L'administration de Donald Trump a annoncé lundi la suspension d'un projet de sécurisation de la frontière avec le Mexique dans un parc national du Texas, très critiqué par des habitants et des élus locaux, selon Le Figaro.
Le ministère américain de la Sécurité intérieure (DHS) prévoyait d'installer des barrières, des dispositifs d'éclairage et des technologies de détection au sein du parc national Big Bend, réputé pour ses paysages spectaculaires et la richesse de sa biodiversité.
Ce qu'il faut retenir
- Le projet de sécurisation de la frontière prévoyait l'installation de barrières et de dispositifs de détection dans le parc national Big Bend.
- Le coût du projet était estimé à 1,7 milliard de dollars.
- Les habitants et les élus locaux ont critiqué le projet, estimant qu'il nuirait à l'environnement et à la beauté naturelle du parc.
Le contexte du projet
Pour autoriser le projet, le gouvernement avait levé les contraintes imposées par des dizaines de lois environnementales.
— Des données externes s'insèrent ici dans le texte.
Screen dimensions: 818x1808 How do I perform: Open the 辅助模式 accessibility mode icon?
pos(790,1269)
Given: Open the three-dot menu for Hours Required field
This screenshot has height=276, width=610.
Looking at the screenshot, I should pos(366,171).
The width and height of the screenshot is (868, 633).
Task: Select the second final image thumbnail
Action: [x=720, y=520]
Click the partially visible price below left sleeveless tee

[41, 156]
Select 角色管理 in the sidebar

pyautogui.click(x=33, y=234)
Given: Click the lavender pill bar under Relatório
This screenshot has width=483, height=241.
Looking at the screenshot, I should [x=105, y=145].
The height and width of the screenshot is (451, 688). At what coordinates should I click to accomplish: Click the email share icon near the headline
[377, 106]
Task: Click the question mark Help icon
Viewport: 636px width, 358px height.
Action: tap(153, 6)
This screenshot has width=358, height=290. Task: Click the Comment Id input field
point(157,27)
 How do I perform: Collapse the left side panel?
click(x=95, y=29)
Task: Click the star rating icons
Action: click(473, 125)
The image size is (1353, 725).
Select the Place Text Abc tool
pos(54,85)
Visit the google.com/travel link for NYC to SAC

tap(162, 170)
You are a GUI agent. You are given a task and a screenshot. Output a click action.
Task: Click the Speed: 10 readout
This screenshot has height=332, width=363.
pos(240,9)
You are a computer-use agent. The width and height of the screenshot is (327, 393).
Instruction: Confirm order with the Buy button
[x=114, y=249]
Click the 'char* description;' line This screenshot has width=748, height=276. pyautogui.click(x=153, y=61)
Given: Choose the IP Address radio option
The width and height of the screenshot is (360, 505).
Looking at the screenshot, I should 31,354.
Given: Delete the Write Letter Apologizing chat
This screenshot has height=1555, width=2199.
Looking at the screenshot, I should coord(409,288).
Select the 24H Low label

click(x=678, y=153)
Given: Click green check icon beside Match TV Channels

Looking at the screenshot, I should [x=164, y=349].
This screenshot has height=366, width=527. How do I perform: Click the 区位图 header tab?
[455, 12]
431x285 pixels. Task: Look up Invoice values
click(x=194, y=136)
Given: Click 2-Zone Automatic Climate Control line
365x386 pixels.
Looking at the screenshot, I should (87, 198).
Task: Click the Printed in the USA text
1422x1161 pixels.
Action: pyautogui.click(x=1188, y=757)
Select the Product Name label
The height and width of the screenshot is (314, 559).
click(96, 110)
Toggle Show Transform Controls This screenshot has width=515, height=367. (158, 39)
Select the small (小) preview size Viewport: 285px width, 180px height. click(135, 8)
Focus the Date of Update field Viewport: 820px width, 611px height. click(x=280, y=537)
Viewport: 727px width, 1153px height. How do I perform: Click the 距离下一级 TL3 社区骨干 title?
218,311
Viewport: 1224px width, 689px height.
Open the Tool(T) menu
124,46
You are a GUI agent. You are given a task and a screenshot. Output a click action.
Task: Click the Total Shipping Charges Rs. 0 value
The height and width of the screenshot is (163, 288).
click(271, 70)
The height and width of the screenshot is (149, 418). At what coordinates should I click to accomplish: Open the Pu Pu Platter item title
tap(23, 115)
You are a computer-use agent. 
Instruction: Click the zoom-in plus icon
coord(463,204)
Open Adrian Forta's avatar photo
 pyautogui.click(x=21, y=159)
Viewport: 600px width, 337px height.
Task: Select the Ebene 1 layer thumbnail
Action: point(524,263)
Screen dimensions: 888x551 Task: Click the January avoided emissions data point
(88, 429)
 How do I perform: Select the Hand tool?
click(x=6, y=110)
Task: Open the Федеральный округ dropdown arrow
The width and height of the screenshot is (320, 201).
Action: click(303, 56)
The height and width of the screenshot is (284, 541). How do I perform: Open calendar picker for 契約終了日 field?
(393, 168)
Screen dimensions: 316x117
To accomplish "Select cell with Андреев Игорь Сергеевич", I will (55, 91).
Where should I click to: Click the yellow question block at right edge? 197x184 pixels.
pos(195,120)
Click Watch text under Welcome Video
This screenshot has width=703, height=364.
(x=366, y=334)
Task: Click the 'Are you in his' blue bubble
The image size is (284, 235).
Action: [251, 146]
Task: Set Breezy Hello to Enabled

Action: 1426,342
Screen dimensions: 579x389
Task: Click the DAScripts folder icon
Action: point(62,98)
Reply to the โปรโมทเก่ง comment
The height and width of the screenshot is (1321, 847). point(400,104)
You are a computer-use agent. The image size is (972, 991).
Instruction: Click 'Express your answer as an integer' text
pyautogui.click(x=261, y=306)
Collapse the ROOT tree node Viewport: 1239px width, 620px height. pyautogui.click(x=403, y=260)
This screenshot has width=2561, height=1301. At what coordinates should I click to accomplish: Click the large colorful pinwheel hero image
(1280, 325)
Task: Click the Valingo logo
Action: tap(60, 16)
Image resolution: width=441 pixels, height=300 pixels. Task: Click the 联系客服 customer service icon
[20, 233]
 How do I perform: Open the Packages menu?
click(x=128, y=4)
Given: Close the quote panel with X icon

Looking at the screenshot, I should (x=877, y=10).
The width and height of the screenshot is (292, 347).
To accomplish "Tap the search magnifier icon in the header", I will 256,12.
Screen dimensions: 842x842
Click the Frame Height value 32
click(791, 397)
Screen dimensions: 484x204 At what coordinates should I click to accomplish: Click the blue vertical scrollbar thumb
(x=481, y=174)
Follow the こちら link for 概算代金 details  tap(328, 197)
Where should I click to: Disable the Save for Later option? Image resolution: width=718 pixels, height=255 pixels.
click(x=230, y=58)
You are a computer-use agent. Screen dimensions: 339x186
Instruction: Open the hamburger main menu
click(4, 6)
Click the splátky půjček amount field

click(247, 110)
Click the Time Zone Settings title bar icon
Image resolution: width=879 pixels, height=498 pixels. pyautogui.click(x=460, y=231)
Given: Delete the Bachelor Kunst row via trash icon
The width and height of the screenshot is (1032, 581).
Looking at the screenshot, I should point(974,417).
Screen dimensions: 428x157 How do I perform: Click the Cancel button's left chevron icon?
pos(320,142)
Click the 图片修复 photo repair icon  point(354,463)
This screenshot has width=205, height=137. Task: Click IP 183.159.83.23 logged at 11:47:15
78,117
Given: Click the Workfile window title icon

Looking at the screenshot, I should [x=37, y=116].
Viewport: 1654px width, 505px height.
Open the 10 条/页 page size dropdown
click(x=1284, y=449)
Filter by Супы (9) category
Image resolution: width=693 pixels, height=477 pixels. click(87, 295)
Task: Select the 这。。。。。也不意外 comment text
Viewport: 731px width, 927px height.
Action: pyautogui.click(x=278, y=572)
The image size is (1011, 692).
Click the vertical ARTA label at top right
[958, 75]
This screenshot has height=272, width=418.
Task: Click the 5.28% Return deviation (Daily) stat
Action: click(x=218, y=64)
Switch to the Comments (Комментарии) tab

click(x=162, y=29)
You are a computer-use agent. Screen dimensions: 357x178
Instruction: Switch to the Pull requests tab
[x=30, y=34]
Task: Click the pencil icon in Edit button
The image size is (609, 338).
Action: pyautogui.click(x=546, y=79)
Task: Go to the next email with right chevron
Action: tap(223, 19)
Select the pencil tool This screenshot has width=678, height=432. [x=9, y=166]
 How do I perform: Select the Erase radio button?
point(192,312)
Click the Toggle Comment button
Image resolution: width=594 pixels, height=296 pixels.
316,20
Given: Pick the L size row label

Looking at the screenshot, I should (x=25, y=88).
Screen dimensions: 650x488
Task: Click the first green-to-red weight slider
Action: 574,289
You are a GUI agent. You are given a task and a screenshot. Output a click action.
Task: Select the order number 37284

Ce plan s'inscrit dans la volonté de Donald Trump de construire un mur à la frontière mexicaine afin de lutter contre l'immigration clandestine.
Selon les données de la police aux frontières, seules 9624 interpellations de migrants ont été recensées entre janvier 2024 et juillet 2026 dans le secteur de Big Bend.
Les réactions des habitants et des élus locaux
Cinq shérifs ont également écrit aux autorités estimant que des technologies de surveillance seraient mieux adaptées sur ce terrain escarpé. «Comme vous pouvez le voir derrière moi, c'est l'un des endroits les plus inhospitaliers des États-Unis», a affirmé à l'AFP Jake Knight, de l'organisation de défense Big Bend Protection Alliance.
«Il est littéralement impossible de traverser, que ce soit à pied ou en véhicule, depuis l'autre côté (le Mexique) jusqu'ici», a-t-il ajouté.
La suspension du projet
«La nuit dernière, j'ai ordonné la suspension de tous les travaux de construction dans ce parc jusqu'à ce que je puisse m'y rendre et procéder à une évaluation personnelle», a déclaré lundi Rodney Scott, qui dirige la police aux frontières américaine (CBP), dans une vidéo sur X.
Le Center for Biological Diversity a porté plainte contre le gouvernement afin de bloquer le projet. «Je n'ai jamais vu des habitants aussi indignés et aussi soudés autour d'un même combat», a expliqué à l'AFP Laiken Jordahl, membre de cette association environnementale, qui salue la suspension tout en refusant d'y voir encore une «victoire».